I agree that making David look reckless/impatient/stupid was a dick move (as was kiling him, tbh) but it still doesn't explain the fact that the device somehow magically had the ability to craft said planetoid -- which is explicitly not how the technology works.
It's yet another example of needlessly idiotic writing, where it's necessary to either close your eyes and hum the theme tune as loudly as possible, or -as I do- "misremember" that the device went off close enough to Regula to do some hefty molecular landscaping. The other ways lie only madness...

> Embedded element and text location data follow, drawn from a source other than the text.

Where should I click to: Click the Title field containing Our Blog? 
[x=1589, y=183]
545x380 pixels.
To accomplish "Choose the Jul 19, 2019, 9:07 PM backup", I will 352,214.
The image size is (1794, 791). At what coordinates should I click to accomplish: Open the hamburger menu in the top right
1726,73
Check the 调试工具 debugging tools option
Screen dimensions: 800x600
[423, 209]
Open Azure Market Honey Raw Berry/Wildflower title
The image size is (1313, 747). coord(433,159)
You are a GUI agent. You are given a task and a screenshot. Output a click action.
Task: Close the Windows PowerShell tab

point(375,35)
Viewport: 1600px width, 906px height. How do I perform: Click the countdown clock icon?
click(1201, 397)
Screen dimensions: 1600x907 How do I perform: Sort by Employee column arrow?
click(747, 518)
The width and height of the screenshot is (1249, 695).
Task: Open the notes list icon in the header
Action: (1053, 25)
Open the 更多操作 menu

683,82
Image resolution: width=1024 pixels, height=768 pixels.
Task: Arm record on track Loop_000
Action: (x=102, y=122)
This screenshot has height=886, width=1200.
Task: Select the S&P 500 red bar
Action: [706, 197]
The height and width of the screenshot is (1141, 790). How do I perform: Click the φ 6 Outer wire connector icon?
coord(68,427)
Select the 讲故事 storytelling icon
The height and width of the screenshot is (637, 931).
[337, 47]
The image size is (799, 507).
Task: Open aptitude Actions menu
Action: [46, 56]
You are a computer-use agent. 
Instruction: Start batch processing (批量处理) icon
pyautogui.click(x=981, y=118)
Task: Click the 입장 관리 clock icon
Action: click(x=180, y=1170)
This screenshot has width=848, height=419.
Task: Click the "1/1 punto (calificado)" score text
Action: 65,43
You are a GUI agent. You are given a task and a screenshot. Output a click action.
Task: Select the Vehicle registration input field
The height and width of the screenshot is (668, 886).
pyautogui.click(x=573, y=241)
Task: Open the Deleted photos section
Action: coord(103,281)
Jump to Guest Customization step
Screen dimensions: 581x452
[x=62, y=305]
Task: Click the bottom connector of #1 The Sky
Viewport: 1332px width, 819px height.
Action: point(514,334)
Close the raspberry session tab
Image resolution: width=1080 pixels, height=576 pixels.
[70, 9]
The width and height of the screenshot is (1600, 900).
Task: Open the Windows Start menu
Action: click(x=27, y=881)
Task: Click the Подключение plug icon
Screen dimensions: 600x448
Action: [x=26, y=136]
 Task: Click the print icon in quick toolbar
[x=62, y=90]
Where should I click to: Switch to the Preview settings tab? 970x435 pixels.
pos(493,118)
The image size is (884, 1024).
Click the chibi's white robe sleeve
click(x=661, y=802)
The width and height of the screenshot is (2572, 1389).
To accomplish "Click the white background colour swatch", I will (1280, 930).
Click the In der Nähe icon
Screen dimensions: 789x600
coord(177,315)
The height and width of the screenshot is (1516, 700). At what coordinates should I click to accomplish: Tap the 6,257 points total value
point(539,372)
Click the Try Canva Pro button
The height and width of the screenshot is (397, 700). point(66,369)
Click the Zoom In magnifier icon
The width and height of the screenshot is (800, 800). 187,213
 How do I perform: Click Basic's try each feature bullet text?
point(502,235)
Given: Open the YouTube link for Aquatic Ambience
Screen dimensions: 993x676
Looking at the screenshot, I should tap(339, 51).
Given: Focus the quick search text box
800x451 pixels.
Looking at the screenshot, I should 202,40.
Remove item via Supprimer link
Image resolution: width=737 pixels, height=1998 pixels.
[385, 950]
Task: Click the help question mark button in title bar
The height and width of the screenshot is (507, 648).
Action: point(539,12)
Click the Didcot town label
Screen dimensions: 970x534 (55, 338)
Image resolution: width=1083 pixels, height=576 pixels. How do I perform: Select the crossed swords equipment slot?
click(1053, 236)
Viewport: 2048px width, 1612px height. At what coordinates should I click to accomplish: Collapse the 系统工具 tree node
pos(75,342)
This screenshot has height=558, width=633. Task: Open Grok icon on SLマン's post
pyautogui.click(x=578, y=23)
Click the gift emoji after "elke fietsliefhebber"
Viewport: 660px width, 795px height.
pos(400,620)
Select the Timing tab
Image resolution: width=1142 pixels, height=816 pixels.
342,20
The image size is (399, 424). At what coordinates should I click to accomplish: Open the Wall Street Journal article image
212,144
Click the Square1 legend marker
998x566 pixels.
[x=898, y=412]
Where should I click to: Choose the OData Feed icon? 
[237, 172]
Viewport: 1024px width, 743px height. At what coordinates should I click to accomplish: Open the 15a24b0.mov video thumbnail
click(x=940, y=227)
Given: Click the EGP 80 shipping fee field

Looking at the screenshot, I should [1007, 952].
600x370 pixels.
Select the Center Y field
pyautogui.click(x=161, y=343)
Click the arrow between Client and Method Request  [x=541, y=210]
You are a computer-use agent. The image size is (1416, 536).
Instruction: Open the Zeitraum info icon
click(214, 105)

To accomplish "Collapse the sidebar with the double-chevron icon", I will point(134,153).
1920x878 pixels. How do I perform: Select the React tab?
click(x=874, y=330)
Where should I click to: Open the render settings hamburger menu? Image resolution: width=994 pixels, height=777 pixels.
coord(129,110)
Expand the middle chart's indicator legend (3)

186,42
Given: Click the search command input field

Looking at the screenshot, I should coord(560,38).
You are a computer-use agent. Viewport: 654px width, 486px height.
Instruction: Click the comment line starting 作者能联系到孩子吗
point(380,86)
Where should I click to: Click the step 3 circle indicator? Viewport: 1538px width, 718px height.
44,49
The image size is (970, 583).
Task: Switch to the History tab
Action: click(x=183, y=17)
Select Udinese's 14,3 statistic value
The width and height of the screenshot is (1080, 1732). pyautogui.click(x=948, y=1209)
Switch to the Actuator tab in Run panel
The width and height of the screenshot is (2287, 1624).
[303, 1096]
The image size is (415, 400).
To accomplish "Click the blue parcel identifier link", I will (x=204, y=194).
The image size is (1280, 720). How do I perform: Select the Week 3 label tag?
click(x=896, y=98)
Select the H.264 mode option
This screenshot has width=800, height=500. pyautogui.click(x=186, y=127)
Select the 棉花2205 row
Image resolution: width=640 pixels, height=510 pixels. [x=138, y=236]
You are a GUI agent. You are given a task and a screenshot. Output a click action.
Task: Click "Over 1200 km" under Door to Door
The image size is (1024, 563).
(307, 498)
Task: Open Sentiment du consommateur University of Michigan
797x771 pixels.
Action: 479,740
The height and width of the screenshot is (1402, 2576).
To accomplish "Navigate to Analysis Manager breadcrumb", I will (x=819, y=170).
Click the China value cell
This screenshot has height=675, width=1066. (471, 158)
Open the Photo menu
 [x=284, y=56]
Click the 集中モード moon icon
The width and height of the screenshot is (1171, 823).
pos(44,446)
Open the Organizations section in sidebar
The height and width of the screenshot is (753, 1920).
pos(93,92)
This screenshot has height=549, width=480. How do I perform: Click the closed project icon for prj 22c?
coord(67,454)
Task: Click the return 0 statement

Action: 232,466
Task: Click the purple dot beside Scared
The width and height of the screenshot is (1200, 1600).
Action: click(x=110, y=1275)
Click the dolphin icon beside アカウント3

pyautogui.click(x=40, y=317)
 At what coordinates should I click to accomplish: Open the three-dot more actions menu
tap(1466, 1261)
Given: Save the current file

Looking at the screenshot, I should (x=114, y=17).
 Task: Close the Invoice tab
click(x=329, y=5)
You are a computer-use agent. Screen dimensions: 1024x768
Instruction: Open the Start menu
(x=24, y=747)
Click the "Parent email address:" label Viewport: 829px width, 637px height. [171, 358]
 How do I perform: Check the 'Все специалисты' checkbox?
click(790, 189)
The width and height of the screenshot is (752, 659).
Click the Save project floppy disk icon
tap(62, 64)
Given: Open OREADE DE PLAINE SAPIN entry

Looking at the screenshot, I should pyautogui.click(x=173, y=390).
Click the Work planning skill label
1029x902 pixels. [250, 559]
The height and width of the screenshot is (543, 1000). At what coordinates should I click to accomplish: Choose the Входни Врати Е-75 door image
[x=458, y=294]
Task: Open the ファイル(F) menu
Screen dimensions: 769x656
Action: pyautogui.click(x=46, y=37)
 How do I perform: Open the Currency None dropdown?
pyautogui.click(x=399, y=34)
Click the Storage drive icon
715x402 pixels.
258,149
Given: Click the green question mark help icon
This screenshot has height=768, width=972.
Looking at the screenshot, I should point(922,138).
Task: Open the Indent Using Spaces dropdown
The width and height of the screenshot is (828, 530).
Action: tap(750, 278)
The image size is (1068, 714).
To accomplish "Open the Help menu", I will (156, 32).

With regards to Genesis doing something it wasn't expressly designed to do (but perhaps had the ability to do all along), I've figured it's easy enough to assume Khan hacked it either prior to or during the activation sequence. Turning all those cylinders must do something after all.
Bring it on! The guy is more active than Patrick Stewart.
news story on Shatners recent tweets about playing Kirk again
Recently the Shat said of character possibly, "No. I think Kirk’s story is pretty well played out at this point."
Yet, wasn't it him lobbying to some degree to get on a J.J. Rebootrams film years ago?